Take the line that contains "Instruction: Click the" and each one after it through the last line below, and retype them exactly. Leave out the pictures.

** Opening Supplied data block **

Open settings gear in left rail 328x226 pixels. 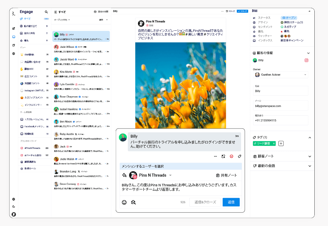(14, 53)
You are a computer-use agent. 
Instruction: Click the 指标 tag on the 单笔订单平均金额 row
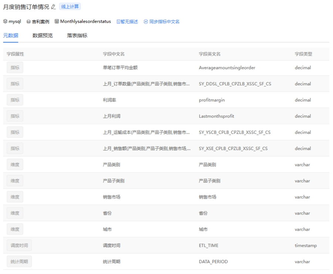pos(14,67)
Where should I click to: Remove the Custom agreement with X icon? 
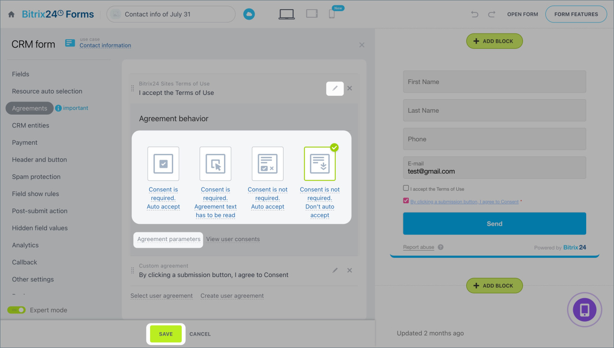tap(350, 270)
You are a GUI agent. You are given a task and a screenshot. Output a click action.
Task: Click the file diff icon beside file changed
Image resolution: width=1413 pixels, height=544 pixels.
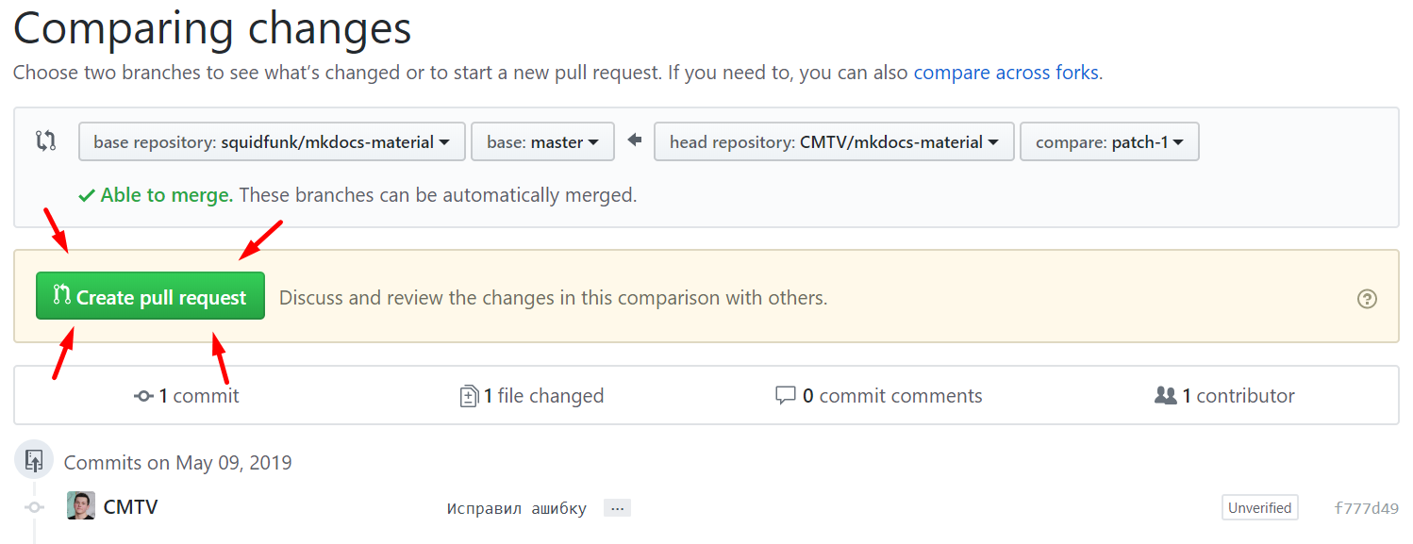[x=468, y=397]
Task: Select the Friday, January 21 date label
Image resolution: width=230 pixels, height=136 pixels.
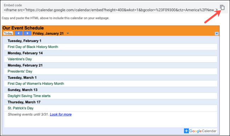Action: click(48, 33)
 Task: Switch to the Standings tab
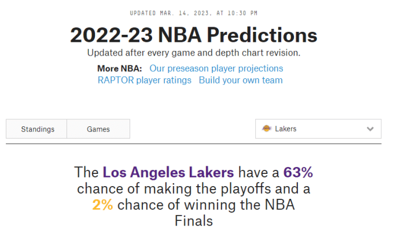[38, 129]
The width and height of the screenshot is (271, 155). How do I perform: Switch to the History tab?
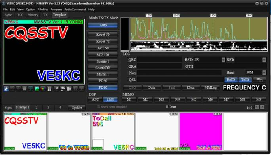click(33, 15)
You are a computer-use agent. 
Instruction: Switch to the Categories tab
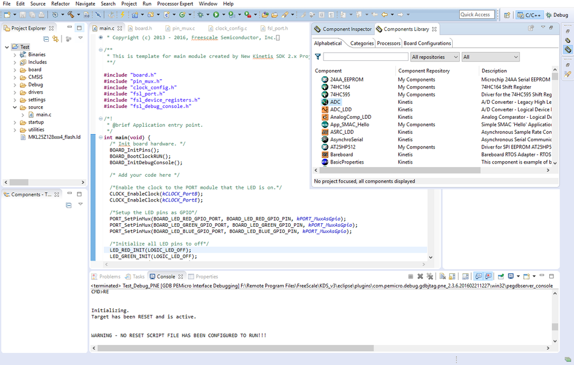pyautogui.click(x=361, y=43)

** Closing Supplied data block **

Response box:
Instruction: Click the 指标 tag on the 单笔订单平均金额 row
pos(14,67)
Where should I click to: Remove the Custom agreement with X icon? 
tap(350, 270)
You are a GUI agent. You are given a task and a screenshot. Output a click action.
Task: Click the file diff icon beside file changed
Image resolution: width=1413 pixels, height=544 pixels.
[x=468, y=397]
Task: Select the Friday, January 21 date label
Image resolution: width=230 pixels, height=136 pixels.
Action: click(48, 33)
 Task: Switch to the Standings tab
[38, 129]
The width and height of the screenshot is (271, 155). How do I perform: Switch to the History tab?
click(33, 15)
You are a computer-use agent. 
Instruction: Switch to the Categories tab
pyautogui.click(x=361, y=43)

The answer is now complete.